Noumoucounda: Tu sais, chez nous, le partage… Nous trois, nous sommes nées de quatre mamans différentes et d’un même père. Déjà, c’est le partage. On est nés dans la même famille. Nous sommes tous les trois d’un même père. On est tous du même père alors que nos mamans sont différentes. C’est ce partage-là que nos mamans nous ont transmis et que nous transmettons à tout le monde à travers notre musique. Parfois, on invite les gens. Chez nous, tu ne sais pas qui est qui tant qu’on ne te l’a pas dit. Ça, c’est déjà le partage. Partout où on va, on représente notre musique, que ce soit dans les Caraïbes, en Amérique, en Europe ou en Afrique.
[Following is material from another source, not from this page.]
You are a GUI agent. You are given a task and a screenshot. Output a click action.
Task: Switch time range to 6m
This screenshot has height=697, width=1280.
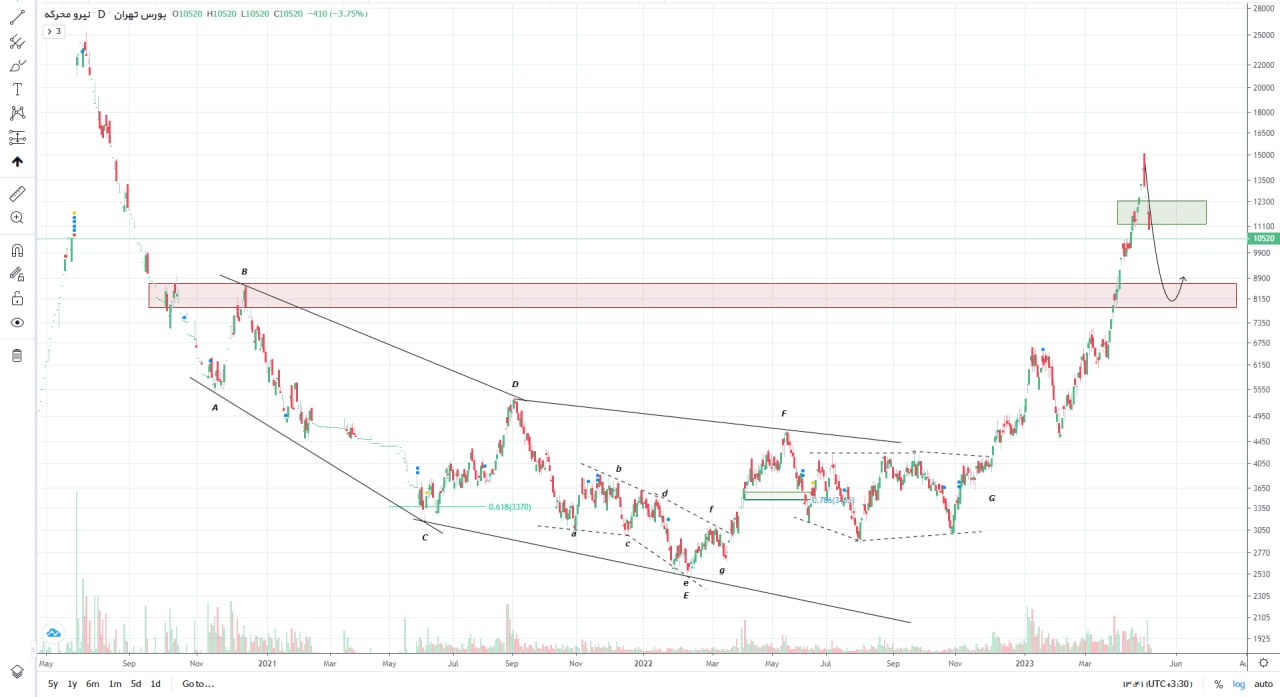tap(93, 684)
Afrikcaraibmontreal: Vos carrières respectives sont jalonnées de nombreuses collaborations avec différents artistes. Est-ce qu’il y en a qui vous ont particulièrement marqué?
Noumoucunda: Comme je l’ai dit, dans la famille, on a collaboré avec les plus grands noms de la musique en Afrique, en Amérique et en France. On peut même nommer Stromae…
Fa: Moi, j’ai collaboré avec Patrick Messo, Daniel Bélanger, avec plein d’artistes, Mélissa et tout. On a gagné beaucoup trophées ici. C’est ça, tellement on ne peut pas tout dire.
Afrikcaraibmontreal: Pouvez-vous me raconter comment s’est passé le début de votre carrière musicale?
Noumoucounda: Mais on est là-dedans. Il n’y a pas eu de début. On est nés dedans. On a trouvé papa qui joue, maman qui chante et qui danse. Quand tu vas à Dakar, il y a une école. Ce sont nos petits-enfants qui y jouent de la musique maintenant.
Fa: Moi, je suis allé à Dakar après avoir fait 14 ans ici. Quand je suis arrivé là-bas, j’ai vu mon petit-enfant jouer! On est nés là-dedans.
Afrikcaraibmontreal: Est-ce que vous avez envisagé d’autres collaborations dans le futur?
Noumoucounda: On ne sait jamais parce que nous, on partage. Donc on attend les collaborations. On a aussi un projet à préparer : notre propre album à trois, auquel on est en train de penser. Donc, Inch’Allah, si tout va bien, on va vous le présenter. Ce sera Les Frères Sissokho de Bayana au Canada.
Afrikcaraibmontreal: C’est noté. Merci pour cette entrevue!